== Segment start ==
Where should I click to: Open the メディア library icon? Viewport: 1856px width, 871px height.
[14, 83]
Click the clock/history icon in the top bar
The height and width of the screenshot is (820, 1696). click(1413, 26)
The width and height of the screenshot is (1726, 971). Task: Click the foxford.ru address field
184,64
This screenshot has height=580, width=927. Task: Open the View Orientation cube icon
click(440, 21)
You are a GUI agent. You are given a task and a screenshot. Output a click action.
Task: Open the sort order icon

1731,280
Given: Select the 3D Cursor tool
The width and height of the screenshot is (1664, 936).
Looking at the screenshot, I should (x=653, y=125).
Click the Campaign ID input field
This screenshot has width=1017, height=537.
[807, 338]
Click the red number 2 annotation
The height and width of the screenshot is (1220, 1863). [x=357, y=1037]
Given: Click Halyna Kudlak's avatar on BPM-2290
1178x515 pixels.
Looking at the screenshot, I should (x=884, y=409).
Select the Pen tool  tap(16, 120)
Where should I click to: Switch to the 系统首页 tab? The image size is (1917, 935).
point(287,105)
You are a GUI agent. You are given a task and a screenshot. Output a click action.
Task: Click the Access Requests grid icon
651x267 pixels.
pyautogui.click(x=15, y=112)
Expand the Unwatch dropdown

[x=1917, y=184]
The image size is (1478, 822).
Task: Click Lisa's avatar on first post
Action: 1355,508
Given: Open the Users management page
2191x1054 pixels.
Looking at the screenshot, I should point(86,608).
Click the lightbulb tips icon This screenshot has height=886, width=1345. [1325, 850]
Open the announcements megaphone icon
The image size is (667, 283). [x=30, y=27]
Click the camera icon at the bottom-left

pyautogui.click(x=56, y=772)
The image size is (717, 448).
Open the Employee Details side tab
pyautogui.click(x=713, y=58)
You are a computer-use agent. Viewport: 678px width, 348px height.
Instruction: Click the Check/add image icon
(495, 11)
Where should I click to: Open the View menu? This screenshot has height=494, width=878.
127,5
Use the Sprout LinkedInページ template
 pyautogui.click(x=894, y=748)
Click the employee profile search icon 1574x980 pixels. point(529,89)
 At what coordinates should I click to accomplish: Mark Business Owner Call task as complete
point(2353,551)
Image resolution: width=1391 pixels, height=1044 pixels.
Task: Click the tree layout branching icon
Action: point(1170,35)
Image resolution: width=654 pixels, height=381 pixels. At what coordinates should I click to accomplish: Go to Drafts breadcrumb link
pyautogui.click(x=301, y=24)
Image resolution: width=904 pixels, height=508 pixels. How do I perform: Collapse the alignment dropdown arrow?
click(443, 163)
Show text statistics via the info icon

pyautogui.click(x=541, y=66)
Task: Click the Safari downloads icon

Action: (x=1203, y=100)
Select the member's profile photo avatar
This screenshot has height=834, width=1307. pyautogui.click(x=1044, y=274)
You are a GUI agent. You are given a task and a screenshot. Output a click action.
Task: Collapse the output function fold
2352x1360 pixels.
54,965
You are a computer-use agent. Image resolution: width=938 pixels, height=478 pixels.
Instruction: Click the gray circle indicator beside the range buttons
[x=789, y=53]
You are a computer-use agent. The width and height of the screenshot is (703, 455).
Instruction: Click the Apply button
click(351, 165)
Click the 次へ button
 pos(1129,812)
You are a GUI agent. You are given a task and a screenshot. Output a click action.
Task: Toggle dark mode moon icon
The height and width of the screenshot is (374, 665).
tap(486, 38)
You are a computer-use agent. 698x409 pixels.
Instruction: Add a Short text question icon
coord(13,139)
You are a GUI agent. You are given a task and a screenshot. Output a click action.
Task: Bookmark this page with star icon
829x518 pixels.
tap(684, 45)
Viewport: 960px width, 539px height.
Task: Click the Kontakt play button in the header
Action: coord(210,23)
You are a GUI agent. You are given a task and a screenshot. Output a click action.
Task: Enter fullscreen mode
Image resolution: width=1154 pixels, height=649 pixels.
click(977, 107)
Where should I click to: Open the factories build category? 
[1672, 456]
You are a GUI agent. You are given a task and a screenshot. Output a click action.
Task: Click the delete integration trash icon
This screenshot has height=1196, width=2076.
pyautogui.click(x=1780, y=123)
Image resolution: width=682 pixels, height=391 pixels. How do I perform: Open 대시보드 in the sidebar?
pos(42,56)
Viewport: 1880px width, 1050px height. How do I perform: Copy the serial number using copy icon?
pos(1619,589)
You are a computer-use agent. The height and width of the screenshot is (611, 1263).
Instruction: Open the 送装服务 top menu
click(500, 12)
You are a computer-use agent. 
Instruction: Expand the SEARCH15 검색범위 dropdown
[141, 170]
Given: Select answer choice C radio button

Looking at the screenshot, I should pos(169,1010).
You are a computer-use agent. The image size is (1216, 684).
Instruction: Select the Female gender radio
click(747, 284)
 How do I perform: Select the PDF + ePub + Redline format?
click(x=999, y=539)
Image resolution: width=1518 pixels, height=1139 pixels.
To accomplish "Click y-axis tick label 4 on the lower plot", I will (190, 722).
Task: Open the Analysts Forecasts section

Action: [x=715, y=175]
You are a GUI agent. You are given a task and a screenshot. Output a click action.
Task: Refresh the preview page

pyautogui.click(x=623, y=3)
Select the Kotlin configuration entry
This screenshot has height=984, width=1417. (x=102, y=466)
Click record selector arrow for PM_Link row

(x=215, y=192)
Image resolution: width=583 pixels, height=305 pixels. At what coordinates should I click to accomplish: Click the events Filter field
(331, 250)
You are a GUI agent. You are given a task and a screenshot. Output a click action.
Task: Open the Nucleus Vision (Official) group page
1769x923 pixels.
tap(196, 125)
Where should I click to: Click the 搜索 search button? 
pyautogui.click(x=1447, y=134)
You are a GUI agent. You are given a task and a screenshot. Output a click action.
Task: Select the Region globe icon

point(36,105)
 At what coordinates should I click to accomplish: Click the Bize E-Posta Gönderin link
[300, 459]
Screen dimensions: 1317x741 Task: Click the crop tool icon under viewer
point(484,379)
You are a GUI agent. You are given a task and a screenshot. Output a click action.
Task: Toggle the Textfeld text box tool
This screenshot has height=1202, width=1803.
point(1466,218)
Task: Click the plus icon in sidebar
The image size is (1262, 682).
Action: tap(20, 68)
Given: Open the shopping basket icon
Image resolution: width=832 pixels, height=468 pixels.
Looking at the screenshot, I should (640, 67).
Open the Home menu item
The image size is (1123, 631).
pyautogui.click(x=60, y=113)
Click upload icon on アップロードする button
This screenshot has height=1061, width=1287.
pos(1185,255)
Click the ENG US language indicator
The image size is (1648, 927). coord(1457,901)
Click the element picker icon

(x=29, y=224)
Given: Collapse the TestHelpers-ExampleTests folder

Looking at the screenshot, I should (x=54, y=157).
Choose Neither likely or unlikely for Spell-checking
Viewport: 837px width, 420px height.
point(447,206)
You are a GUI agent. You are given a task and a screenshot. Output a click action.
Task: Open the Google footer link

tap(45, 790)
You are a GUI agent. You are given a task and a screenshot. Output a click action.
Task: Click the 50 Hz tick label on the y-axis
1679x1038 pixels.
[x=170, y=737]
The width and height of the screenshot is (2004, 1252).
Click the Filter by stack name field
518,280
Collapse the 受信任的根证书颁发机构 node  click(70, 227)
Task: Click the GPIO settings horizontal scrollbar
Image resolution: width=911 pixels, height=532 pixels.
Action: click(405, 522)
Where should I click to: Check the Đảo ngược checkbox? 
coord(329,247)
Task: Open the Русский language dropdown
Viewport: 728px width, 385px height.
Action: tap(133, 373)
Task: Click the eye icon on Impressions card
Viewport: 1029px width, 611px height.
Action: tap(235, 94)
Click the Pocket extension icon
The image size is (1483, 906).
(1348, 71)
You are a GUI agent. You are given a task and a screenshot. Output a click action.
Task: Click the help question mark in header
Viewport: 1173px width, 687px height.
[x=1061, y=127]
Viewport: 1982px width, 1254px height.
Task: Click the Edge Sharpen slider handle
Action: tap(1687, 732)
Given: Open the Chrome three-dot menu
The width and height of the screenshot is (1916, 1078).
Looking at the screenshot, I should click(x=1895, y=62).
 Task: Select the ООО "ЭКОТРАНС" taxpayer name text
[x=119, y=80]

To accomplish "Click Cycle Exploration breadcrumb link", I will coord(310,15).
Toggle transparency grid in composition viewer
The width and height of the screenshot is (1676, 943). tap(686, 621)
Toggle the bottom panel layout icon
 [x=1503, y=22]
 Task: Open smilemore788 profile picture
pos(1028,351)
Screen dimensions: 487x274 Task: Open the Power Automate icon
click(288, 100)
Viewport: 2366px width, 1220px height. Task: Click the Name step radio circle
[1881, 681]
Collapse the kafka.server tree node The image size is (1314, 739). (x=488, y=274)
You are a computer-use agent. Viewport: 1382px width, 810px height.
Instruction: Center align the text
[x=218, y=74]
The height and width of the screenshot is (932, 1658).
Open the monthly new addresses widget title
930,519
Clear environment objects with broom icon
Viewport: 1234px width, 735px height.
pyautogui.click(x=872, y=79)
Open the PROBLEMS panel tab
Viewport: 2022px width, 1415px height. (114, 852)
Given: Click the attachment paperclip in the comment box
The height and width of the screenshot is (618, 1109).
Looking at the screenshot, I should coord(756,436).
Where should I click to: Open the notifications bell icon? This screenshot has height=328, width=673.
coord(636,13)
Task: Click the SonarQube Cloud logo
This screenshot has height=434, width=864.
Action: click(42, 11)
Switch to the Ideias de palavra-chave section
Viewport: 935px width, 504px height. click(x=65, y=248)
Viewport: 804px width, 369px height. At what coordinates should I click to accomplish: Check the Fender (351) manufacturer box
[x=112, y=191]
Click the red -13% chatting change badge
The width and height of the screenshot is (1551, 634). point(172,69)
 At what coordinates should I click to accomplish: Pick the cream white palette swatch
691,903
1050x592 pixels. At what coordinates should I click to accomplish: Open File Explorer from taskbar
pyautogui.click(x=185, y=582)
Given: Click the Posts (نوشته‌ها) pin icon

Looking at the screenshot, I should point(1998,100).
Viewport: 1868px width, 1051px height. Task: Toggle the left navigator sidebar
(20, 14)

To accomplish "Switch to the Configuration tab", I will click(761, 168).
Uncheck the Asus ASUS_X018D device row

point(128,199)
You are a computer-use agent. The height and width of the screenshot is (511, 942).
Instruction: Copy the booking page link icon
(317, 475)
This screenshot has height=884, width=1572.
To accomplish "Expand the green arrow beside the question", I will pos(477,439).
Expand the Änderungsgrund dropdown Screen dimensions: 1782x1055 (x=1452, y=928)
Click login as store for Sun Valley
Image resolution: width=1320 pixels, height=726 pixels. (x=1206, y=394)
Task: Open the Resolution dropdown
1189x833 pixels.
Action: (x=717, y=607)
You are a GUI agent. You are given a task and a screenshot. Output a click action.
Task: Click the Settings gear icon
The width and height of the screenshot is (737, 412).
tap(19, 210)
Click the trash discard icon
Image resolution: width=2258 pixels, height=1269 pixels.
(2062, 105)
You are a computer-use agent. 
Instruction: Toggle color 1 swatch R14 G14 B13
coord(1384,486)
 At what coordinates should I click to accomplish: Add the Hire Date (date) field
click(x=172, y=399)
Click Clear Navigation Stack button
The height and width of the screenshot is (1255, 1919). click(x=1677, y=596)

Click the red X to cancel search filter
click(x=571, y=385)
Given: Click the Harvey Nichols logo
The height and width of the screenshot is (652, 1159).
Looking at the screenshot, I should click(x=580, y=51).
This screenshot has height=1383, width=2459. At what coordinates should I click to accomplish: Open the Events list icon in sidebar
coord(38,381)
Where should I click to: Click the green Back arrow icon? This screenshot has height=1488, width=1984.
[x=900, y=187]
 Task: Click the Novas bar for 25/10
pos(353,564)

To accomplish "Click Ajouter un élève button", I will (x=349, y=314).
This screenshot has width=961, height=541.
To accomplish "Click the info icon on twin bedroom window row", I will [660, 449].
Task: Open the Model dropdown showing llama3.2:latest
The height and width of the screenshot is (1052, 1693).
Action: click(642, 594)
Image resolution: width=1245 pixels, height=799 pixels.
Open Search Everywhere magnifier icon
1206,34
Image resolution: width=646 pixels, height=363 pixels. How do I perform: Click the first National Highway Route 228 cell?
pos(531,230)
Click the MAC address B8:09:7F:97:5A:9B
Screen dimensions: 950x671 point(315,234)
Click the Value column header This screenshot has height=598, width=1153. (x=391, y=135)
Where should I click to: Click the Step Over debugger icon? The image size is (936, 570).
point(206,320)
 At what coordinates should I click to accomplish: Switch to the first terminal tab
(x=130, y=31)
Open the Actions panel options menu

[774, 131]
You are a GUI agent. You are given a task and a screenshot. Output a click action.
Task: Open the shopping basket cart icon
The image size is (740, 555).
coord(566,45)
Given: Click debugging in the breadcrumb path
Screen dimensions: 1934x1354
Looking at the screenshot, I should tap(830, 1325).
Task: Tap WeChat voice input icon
== Segment end ==
◆ Assignment ◆
Report all lines of the data that include the word "will".

◆ Response to this exercise ◆
To accomplish "Click y-axis tick label 4 on the lower plot", I will (190, 722).
To accomplish "Click Cycle Exploration breadcrumb link", I will coord(310,15).
To accomplish "Switch to the Configuration tab", I will click(761, 168).
To accomplish "Expand the green arrow beside the question", I will pos(477,439).
To accomplish "Click Ajouter un élève button", I will (x=349, y=314).
To accomplish "Click the info icon on twin bedroom window row", I will [660, 449].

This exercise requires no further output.